+++ The data

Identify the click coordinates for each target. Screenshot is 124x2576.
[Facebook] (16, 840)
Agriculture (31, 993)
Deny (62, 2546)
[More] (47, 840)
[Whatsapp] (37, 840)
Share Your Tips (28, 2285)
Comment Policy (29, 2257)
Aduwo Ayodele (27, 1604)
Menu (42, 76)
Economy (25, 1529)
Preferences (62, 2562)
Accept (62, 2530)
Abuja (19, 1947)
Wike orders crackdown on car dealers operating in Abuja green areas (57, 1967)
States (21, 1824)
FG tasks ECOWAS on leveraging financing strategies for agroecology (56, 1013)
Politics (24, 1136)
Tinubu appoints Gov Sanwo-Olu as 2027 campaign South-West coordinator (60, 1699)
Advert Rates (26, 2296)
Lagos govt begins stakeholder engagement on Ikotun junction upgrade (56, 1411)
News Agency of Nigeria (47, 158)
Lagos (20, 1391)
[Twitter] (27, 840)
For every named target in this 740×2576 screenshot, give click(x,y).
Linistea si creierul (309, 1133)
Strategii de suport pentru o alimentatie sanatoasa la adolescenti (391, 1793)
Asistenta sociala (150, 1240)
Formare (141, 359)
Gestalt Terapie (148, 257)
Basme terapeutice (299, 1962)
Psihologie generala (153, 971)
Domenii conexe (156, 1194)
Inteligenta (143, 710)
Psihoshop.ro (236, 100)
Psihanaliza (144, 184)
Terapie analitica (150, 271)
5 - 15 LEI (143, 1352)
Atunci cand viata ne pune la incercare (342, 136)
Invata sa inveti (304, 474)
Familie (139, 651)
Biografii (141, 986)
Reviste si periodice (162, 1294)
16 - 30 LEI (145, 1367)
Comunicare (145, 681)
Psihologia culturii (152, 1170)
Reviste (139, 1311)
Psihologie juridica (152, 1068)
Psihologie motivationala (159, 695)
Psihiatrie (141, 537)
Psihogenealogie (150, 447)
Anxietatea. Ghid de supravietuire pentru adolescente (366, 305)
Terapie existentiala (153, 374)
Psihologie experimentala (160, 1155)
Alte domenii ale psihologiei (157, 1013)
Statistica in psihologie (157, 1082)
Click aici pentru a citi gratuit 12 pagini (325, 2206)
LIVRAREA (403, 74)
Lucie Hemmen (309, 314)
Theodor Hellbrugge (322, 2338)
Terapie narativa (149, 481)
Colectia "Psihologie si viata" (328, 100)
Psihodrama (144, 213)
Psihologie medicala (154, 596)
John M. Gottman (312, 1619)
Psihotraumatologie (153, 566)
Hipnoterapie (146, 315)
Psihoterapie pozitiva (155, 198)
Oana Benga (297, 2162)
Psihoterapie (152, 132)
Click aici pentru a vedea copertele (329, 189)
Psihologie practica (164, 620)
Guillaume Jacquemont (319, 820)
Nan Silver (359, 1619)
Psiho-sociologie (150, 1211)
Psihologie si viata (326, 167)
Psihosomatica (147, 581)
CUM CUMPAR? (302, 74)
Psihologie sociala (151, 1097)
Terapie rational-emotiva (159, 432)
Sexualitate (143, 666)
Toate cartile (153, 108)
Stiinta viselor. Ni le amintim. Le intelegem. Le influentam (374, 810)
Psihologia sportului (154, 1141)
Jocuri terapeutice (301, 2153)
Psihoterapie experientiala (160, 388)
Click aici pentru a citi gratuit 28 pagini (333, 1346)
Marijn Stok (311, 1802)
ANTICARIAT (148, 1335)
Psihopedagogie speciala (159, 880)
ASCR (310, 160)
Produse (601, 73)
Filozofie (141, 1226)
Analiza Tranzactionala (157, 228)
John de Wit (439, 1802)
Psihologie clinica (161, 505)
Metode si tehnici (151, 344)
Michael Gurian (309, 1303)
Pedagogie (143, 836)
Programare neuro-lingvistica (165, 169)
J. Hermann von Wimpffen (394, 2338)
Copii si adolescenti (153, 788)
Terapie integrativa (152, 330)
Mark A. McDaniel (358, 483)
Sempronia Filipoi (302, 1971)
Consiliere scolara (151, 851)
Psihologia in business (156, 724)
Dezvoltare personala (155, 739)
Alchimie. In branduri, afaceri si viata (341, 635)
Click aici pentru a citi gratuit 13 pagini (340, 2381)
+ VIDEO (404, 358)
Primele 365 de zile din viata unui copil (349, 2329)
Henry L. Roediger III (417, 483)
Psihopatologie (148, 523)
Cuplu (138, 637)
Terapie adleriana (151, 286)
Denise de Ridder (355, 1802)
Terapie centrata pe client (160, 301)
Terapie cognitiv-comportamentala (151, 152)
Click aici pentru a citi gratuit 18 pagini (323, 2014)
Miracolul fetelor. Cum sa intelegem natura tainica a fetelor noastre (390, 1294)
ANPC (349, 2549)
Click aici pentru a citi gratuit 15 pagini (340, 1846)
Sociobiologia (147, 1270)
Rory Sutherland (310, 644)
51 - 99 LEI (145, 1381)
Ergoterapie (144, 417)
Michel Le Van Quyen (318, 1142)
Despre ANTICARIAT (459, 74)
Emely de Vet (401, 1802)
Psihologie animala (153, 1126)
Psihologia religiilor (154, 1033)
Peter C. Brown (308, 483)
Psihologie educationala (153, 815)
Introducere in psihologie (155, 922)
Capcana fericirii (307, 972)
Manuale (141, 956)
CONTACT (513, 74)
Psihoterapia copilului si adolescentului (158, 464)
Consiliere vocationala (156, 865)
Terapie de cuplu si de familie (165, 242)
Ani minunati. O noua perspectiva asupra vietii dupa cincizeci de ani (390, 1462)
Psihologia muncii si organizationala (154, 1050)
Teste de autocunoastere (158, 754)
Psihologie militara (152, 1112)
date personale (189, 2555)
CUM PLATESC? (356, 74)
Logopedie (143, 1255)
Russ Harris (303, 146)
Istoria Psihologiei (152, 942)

++++++

Where the listing above reaches the line that contains "Share Your Tips (28, 2285)", start retyping, and finish with the line that contains "Biografii (141, 986)"; reproduce those lines exactly and no others.

Share Your Tips (28, 2285)
Comment Policy (29, 2257)
Aduwo Ayodele (27, 1604)
Menu (42, 76)
Economy (25, 1529)
Preferences (62, 2562)
Accept (62, 2530)
Abuja (19, 1947)
Wike orders crackdown on car dealers operating in Abuja green areas (57, 1967)
States (21, 1824)
FG tasks ECOWAS on leveraging financing strategies for agroecology (56, 1013)
Politics (24, 1136)
Tinubu appoints Gov Sanwo-Olu as 2027 campaign South-West coordinator (60, 1699)
Advert Rates (26, 2296)
Lagos govt begins stakeholder engagement on Ikotun junction upgrade (56, 1411)
News Agency of Nigeria (47, 158)
Lagos (20, 1391)
[Twitter] (27, 840)
For every named target in this 740×2576 screenshot, give click(x,y).
Linistea si creierul (309, 1133)
Strategii de suport pentru o alimentatie sanatoasa la adolescenti (391, 1793)
Asistenta sociala (150, 1240)
Formare (141, 359)
Gestalt Terapie (148, 257)
Basme terapeutice (299, 1962)
Psihologie generala (153, 971)
Domenii conexe (156, 1194)
Inteligenta (143, 710)
Psihoshop.ro (236, 100)
Psihanaliza (144, 184)
Terapie analitica (150, 271)
5 - 15 LEI (143, 1352)
Atunci cand viata ne pune la incercare (342, 136)
Invata sa inveti (304, 474)
Familie (139, 651)
Biografii (141, 986)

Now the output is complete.